*** Block opens ***

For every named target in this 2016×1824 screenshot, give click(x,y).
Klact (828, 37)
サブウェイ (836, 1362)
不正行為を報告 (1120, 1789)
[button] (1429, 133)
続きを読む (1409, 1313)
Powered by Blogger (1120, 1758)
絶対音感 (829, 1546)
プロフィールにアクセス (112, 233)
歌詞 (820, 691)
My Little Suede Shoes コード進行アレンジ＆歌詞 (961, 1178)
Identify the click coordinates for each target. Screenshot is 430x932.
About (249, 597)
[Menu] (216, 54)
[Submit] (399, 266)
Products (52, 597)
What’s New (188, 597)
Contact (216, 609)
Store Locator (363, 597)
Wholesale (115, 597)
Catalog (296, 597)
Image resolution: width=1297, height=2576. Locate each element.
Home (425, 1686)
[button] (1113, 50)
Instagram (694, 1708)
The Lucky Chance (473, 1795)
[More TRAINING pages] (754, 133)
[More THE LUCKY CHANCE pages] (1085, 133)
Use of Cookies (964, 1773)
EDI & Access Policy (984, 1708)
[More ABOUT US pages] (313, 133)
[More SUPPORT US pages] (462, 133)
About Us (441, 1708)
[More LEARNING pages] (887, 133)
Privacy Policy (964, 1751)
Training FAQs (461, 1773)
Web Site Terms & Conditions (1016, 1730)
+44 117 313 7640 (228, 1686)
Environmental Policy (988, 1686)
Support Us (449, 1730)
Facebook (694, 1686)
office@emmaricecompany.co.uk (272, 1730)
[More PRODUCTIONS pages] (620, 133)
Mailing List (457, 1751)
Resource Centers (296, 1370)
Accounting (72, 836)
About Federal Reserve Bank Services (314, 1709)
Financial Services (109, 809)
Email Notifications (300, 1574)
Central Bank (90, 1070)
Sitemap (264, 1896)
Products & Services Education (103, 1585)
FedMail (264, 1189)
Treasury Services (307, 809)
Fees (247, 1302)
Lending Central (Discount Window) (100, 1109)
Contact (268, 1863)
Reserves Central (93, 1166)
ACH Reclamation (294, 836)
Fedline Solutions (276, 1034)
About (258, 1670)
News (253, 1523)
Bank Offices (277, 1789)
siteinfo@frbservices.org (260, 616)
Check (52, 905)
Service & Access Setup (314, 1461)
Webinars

*** Block closes ***

- _THE PROBLEM_: Your task is to copy every line of the entries that contains the string "each".

- _EXERCISE ANSWER_:
Identify the click coordinates for each target. Screenshot is 430x932.
Image resolution: width=1297, height=2576. Locate each element.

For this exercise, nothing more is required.